February 4 2012, 20:32:01 UTC 3 months ago
I really like what you saw in terms of the continuing garden imagery.
Ooh, that made me think of the Garden of Eden all of a sudden. Which ties into the apple. Neat!
I also really like the way you look at Amy through the concept of color, red/blue/green.
Hee, thanks! I'm going to start looking at colour symbolism more carefully now, I reckon.
Consider that the concept of running water (and especially the waterfall) is in itself a symbolic representation of Amy's connection to the Doctor and the TARDIS. After all, what color do we generally ascribe to water? Blue, just like the TARDIS.
This is why I love that the Doctor gave Amy a blue house! She'll always be linked to him.
And we could argue that being the Doctor's mother-in-law directly or indirectly recapitulates that imagery!
Catherine Tate couldn't have known how right she was when she said that a Doctor as young as Matt Smith would have to travel the universe with his parents!
February 4 2012, 20:32:27 UTC 3 months ago
February 4 2012, 22:50:22 UTC 3 months ago
February 4 2012, 19:40:22 UTC 3 months ago Edited: February 4 2012, 19:43:01 UTC
Rory at his best and his worst is usually in red. The Centurion represents all kinds of good aspects, but it removes Rory at the same time from what he ACTUALLY is: A caring and kind person, who wants to repair and save - not guard and kill.

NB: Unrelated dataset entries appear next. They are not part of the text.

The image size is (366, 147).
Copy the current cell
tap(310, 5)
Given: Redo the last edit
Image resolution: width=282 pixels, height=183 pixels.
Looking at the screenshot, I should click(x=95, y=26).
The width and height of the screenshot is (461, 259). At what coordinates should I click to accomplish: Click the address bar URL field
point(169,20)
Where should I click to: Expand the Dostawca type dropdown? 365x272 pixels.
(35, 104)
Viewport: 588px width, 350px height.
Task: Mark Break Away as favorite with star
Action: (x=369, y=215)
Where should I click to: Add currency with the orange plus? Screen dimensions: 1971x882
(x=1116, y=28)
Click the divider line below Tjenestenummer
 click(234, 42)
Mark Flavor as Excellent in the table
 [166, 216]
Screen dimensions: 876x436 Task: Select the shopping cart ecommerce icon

This whole meta is perfect. Amy being represented by water - so obvious when it is pointed out! And Rory...so interwoven with every aspect of her. Amy and the Doctor - best friends who are the antithesis of each other and yet are teh only reason everything is held together.
River won't make them wait - but she makes the Doctor wait and he is always running after her while she is continually going backwards in her own timeline. A lot of interesting ideas there as well.
Amy may not want to use a real weapon anymore - but she did look a little too com fortable brandishing a water gun at carolers, lol!! She has gotten hardened a bit by her time with the Doctor - but as an indirect cause. It really has nothing to do with the Doctor himself, but rather Amy's views on the things she has seen and done. Definitely NOT the same girl who ran away with him on her wedding night.
Moffat and Co did a good job with this one! Just...stunning meta honey!! I wish so much I had the mind to be able to meta properly!
*HUGS*
February 4 2012, 20:38:07 UTC 3 months ago
Oh no, that's brilliant! And she's forgotten her parents, too...I think you got it in one, what the duckpond was about!
The Centurion represents all kinds of good aspects, but it removes Rory at the same time from what he ACTUALLY is: A caring and kind person, who wants to repair and save - not guard and kill.
Definitly! I love how Rory, a caring and sensitive guy, ended up in the costume of one of the world's most infamous warriors. Like he represents two sides of the modern man- considerate and kind (nurse's uniform) vs brutal and driven (the Roman uniform). After all, the Romans were a bloody, nasty lot according to history...
But more on that when I do Rory. :D
but she makes the Doctor wait and he is always running after her while she is continually going backwards in her own timeline.
She's The Girl Who Made The Doctor Wait!
Definitely NOT the same girl who ran away with him on her wedding night.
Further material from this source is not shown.